TASK 1:
In the programme below, who is listed as the convenor for the water systems event?
TASK 2:
List every event in the programme summary below that is dated in 2005.

##### PASSAGE

2004 - 2005 Programme

Programme Summary

Date Event
4th Oct 2004 Water Systems (flow rates and reconcilliation)
1st Nov 2004 Artificial Intelligence and its impact on software engineering
6th Dec 2004 Christmas Lecture - "Planning Ahead !"
10th Jan 2005 Building the 21st century Ordnance Survey : From Maps to Databases
7th Feb 2005 HCI Haptic Device Demo
7th Mar 2005 BCS Women
4th Apr 2005 Hosting Managed Services
9th May 2005 Freedom of Information Law and its impact on system design
6th Jun 2005 BCS Glasgow Branch AGM 2005

Programme Detail

Water Systems (flow rates and reconciliation)

Date Monday 4th October 2004
Convenor Gordon Foulger
Speaker Alick MacGillivray

How Automated Data Reconciliation can Increase the Reliability of Measurements.

Over the last few years many companies in the UK have come under increasing pressure from regulatory bodies to improve the accuracy of data acquisition. This has meant large investment in new plant, data control systems and general data acquisition infrastructure. One cost effective way of increasing confidence in data accuracy is to use a technique known as data reconciliation.

##########
##### DATASET EXCERPT

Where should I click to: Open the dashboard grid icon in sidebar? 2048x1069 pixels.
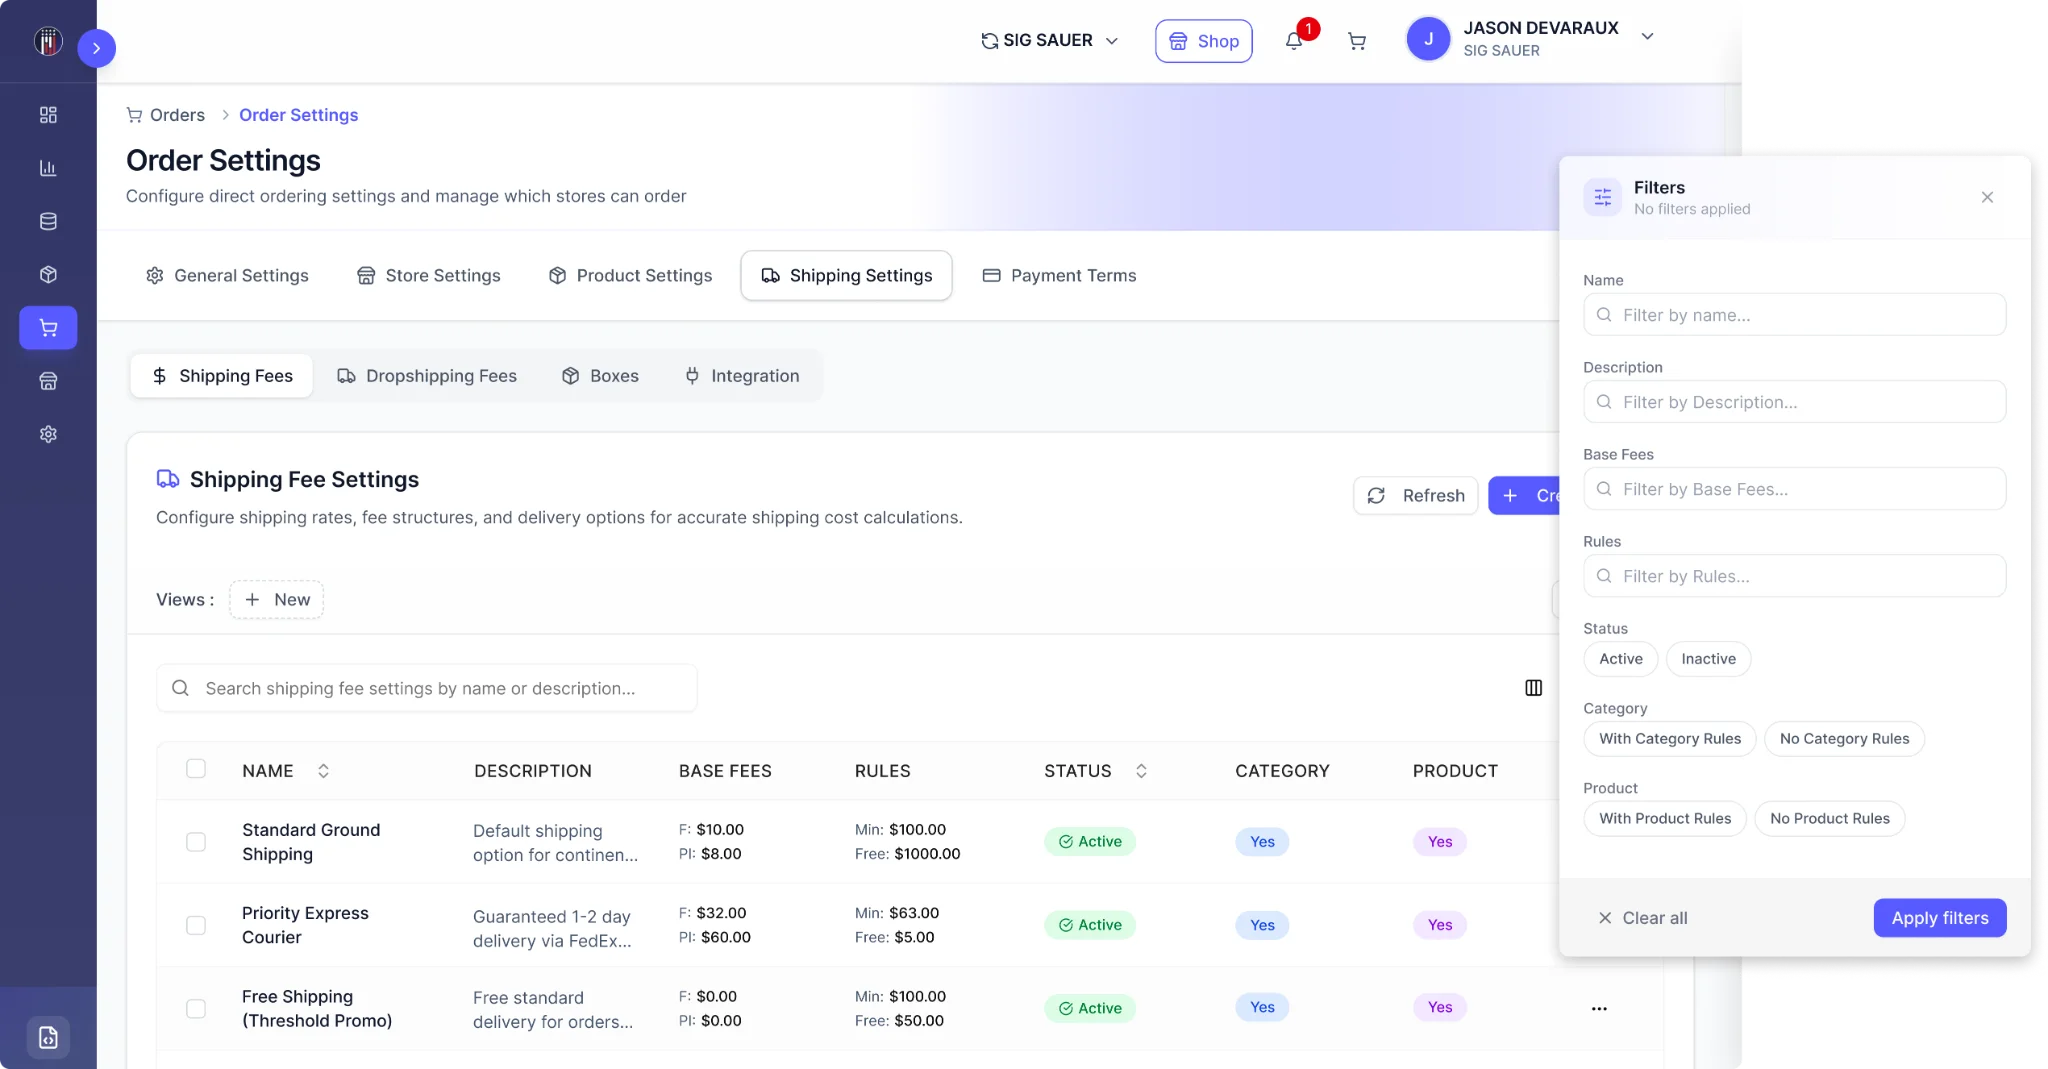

##########

ANSWER 1:
Gordon Foulger

ANSWER 2:
- Building the 21st century Ordnance Survey : From Maps to Databases (10th Jan 2005)
- HCI Haptic Device Demo (7th Feb 2005)
- BCS Women (7th Mar 2005)
- Hosting Managed Services (4th Apr 2005)
- Freedom of Information Law and its impact on system design (9th May 2005)
- BCS Glasgow Branch AGM 2005 (6th Jun 2005)